The majority of the content in this article up to this point lays the groundwork necessary to foster an environment that makes it possible to source ideas from internal talent. When it comes time to actually source those ideas so that they can be applied to business goals, there are a number of methods that are popular and effective. Many companies make the mistake of trying these methods without the aforementioned groundwork, or without the other components of this infrastructure, which is the most common source of failure for programs like these.

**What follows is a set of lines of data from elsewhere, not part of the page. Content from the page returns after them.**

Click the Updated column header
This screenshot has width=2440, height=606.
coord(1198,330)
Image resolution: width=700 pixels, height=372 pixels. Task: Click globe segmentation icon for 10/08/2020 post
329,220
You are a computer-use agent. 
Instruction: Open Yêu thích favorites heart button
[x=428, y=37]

The Hackathon: a mid-2000s buzzword that became the sexiest and most exciting thing a performatively innovative company can do. Genuine hackathons are still incredibly effective vehicles for high-level product innovation. Lock a bunch of the biggest brains in a room for a period of time with energy drinks, whiteboards, laptops, pizza, and problems to solve, shake vigorously, then dump all of the resulting solutions into the battle arena, in which the least exhausted member of each team advocates for their solutions. It's thrilling, fun, and effective, and it represents the pinnacle of silicon valley culture. The collective concentration and dedication of each and every one of a company's most powerful resources to a single problem in a coopertition effort to solve it in hours instead of weeks or months is fundamentally special. Hackathons, however, are not the ideal vehicle for passive innovation efforts, and typically aren't configured to be great vehicles for process innovation or cultural innovation.
Outside of hackathons, companies can organize other kinds of events and activities that are great ways to get non-engineer and non-specialists involved in company innovations. The goals of these events should be to provide a forum for open communication of problems and solutions, as well as the opportunity for employees to take interest and ownership in solving problems outside of their primary job function.

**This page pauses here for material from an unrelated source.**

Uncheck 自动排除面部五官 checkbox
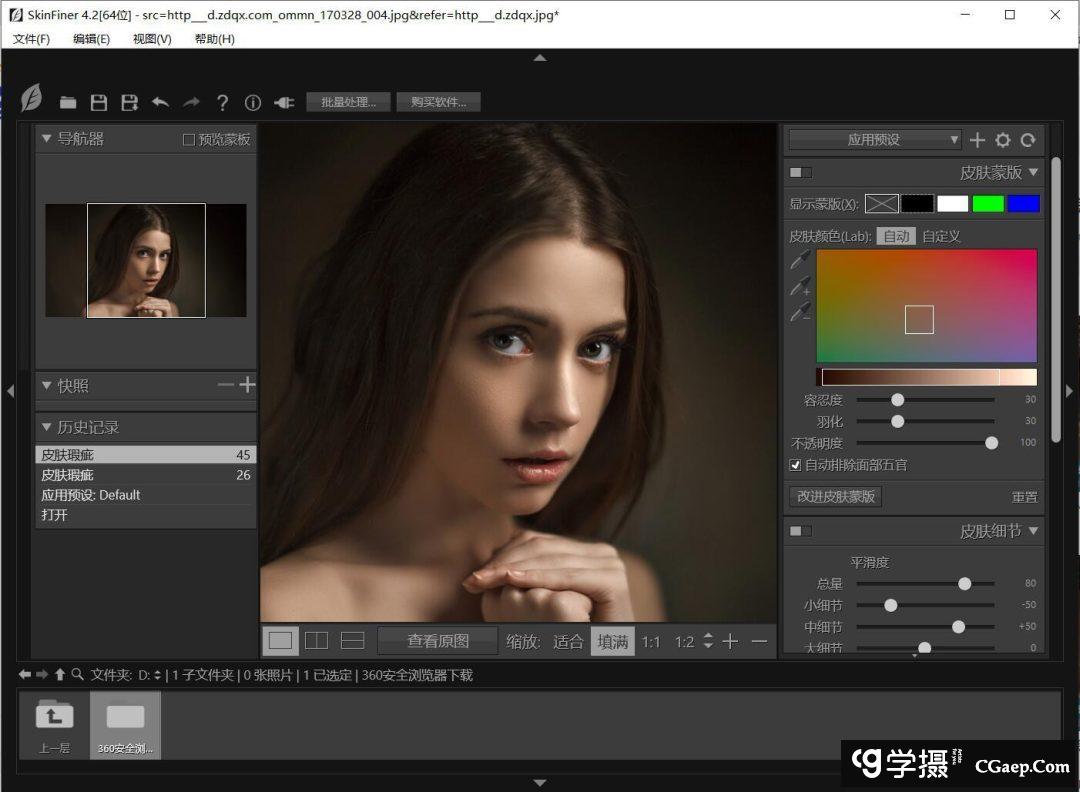 pyautogui.click(x=796, y=465)
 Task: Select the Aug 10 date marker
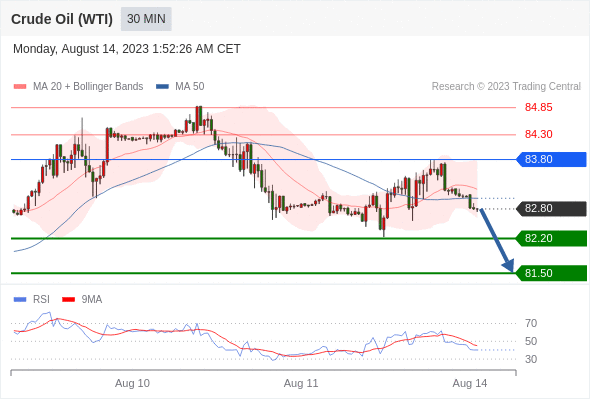pos(132,383)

Town Hall meetings are highly effective communication forums that have been around for centuries, and they are a breeding ground for innovation and ideas. When applied to a business setting, Town Hall meetings should be small and frequent, and should scale up to larger group representative Town Halls. This gives organizations the ability to focus their innovative opportunities within teams, refine them, and then communicate them outward for crowd-sourced support. The representative model also presents the opportunity for ownership of ideas, which empowers employees to elevate their own platform to potentially the highest levels in the company. Town Halls provide the most collaborative setting for the proliferation of ideas, solving of problems, and development of innovations.
Challenges present a fantastic competitive counterpart to Town Halls, and provide incentive for participation for the types of employees whose motives to contribute are different from those who would seek to use the Town Hall as a vehicle to set their ideas in motion. Challenges can resemble hackathons, but are typically more structured and take place over a longer period of time. The keys to running successful challenge events are:
- Frequency should be minimal to encourage people to only submit their "best" ideas
- Problem scenario should be clearly articulated
- Teams should be encouraged
- Mentors should be available
- Multiple stages of judging
- Significant recognition and "internal press"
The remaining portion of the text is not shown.